> _掲載本文_:
==*==

骨盤臓器脱の手術:ゆっくりでいいから、安全確実を心がけています。

 

おはようございます。

辻仲病院柏の葉・骨盤臓器脱外科の赤木一成です。

 

いつもは骨盤臓器脱手術の話ばっかりなんですけど、今日は趣旨を変えて、大腸内視鏡検査の話をいたします。

 

「速さを追求した大腸内視鏡検査」あなたは受けたいですか?

 

「速い奴が上手いわけではない。時間が安定してる奴が上手いのだ」

私の元同僚である、国内トップエンドの大腸内視鏡マスター、武神健之先生のお言葉です。

これって、武神先生の専門である大腸内視鏡のお話です。

 

大腸内視鏡って、一部の施設では、「速い奴が偉い」という風潮があるんですよね。

ガツンと強力な鎮静剤を打って、患者さんをドロドロに寝かせて、痛みをごまかす。

鎮静剤の副作用で、ときどき患者さんの呼吸が弱くなる。

そして患者さんが痛がっても構わずに、カメラを速く押し込んで、1秒でも早く大腸の奥まで挿入しようとする。

気にしてるのは「患者さんが楽かどうか、安全かどうか」ではなく、「ストップウオッチのタイム」・・・

 

こんな検査、受けたいですか?

私が大腸内視鏡を受けるなら、5分や10分余計に時間をかけていいから、痛くなく丁寧にやって欲しいです。

 

「速さを追求した手術」なんて、受けたくないですよね。

これって子宮脱や膀胱瘤の手術でも同じで、「速い奴が上手いわけではない。安定してる奴が上手いのだ」と思っています。

 

もし手術で、速さを追求したらどうなるか。

速く終わらせようとして、雑な動きになってしまう。

==*==

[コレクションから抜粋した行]
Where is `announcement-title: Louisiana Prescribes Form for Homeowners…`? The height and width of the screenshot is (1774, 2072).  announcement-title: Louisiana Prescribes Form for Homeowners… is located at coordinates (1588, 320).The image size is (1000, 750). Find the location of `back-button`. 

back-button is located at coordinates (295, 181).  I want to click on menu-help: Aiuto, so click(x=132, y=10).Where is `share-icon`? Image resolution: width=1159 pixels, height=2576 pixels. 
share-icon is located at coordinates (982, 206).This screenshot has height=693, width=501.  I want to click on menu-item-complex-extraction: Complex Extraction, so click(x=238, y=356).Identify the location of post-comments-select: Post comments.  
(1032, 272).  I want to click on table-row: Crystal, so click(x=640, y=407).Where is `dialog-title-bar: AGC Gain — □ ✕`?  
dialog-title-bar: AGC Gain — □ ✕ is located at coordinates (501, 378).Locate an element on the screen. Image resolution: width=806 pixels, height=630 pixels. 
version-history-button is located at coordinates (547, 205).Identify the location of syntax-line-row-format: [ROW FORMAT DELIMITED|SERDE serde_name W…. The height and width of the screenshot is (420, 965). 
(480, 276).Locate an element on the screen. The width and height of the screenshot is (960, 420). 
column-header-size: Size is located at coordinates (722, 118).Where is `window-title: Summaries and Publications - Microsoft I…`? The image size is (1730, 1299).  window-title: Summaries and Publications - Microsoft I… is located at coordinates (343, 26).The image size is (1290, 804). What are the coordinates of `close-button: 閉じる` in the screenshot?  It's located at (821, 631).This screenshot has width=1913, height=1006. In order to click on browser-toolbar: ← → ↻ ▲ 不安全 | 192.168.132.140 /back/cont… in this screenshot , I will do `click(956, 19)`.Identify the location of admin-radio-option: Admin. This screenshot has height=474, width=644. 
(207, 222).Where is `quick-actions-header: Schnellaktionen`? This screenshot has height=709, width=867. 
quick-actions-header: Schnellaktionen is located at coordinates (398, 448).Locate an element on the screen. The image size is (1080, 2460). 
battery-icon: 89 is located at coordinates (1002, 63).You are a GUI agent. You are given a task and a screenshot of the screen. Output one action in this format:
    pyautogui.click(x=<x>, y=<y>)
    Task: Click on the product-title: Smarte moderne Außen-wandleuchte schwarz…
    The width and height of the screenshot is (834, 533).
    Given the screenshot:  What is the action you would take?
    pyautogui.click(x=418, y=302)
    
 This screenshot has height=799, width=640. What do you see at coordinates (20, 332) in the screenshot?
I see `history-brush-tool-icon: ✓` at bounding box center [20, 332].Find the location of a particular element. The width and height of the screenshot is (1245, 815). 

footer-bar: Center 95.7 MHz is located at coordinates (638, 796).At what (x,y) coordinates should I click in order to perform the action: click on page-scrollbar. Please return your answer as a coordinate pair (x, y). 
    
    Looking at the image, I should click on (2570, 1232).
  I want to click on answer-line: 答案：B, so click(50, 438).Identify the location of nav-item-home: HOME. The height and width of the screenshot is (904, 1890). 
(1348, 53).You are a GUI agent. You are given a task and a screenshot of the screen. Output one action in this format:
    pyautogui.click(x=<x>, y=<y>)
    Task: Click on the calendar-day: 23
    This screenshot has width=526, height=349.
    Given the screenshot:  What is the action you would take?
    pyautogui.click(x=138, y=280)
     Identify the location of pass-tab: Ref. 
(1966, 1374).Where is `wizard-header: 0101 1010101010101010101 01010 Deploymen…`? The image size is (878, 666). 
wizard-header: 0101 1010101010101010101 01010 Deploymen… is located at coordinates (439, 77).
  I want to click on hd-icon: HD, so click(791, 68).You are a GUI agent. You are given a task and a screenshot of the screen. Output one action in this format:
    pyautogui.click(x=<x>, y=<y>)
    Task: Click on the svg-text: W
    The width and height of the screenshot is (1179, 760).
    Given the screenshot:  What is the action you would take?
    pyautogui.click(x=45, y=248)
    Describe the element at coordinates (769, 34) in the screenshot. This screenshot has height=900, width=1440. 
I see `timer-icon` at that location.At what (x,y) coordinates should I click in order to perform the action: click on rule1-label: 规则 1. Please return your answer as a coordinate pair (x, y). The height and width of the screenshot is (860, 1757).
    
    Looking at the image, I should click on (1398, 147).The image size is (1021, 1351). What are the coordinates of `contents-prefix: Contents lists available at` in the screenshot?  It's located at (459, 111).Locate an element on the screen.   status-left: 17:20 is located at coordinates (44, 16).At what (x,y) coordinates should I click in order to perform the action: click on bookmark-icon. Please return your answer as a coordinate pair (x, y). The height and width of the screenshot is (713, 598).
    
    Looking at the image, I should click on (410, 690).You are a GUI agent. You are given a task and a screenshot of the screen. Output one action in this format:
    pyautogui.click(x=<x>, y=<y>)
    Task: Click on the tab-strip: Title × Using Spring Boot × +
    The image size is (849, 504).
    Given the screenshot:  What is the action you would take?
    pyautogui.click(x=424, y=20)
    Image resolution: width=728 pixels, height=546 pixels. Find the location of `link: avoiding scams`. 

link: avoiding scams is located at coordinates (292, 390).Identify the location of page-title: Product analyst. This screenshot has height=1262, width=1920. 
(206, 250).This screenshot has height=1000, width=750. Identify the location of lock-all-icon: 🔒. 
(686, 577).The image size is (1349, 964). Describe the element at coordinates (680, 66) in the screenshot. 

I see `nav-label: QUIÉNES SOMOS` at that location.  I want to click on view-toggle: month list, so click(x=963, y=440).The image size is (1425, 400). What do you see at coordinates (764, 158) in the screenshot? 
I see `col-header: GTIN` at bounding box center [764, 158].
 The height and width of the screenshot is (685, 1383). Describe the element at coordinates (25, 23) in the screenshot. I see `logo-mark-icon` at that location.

==*==

> _求める作業_: 大腸内視鏡検査についての本文を「そして患者さんが痛がっても構」から「なく丁寧にやって欲しいです。」まで、「カメラ」を「スコープ」に差し替えて書き出してください。

> _課題の解答_:
そして患者さんが痛がっても構わずに、スコープを速く押し込んで、1秒でも早く大腸の奥まで挿入しようとする。

気にしてるのは「患者さんが楽かどうか、安全かどうか」ではなく、「ストップウオッチのタイム」・・・

 

こんな検査、受けたいですか?

私が大腸内視鏡を受けるなら、5分や10分余計に時間をかけていいから、痛くなく丁寧にやって欲しいです。